• **Task description**
Use the entries below and reproduce exactly the lines from the one containing "The image size is (1504, 747)." down to the one containing "Task: Click the Heading", both of them included.

• **Extracted information**
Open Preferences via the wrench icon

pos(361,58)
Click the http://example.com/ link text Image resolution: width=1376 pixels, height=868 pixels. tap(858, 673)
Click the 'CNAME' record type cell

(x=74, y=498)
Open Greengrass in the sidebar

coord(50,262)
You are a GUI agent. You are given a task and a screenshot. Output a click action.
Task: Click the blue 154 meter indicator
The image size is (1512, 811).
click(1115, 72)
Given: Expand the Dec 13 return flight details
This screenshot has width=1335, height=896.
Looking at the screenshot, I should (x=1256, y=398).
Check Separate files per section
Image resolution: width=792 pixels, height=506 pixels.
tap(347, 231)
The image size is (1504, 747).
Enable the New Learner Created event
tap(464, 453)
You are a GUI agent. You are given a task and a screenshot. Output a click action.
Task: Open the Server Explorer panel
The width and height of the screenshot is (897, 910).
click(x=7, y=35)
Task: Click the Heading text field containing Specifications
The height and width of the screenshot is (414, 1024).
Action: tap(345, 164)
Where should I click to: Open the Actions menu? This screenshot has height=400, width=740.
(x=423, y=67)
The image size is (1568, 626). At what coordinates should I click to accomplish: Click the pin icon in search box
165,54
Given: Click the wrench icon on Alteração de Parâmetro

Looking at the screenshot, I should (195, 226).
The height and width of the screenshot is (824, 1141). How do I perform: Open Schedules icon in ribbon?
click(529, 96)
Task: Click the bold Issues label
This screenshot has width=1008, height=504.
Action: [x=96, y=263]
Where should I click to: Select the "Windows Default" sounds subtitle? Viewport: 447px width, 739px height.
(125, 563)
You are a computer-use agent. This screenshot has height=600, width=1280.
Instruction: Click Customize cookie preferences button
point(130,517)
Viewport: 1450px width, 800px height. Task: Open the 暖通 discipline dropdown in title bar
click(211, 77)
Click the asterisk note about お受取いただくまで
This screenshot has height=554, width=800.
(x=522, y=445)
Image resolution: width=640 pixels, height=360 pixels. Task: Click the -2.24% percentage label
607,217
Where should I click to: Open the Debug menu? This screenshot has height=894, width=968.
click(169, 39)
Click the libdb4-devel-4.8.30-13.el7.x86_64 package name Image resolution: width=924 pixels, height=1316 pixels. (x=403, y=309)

• **Result**
The image size is (1504, 747).
Enable the New Learner Created event
tap(464, 453)
You are a GUI agent. You are given a task and a screenshot. Output a click action.
Task: Open the Server Explorer panel
The width and height of the screenshot is (897, 910).
click(x=7, y=35)
Task: Click the Heading text field containing Specifications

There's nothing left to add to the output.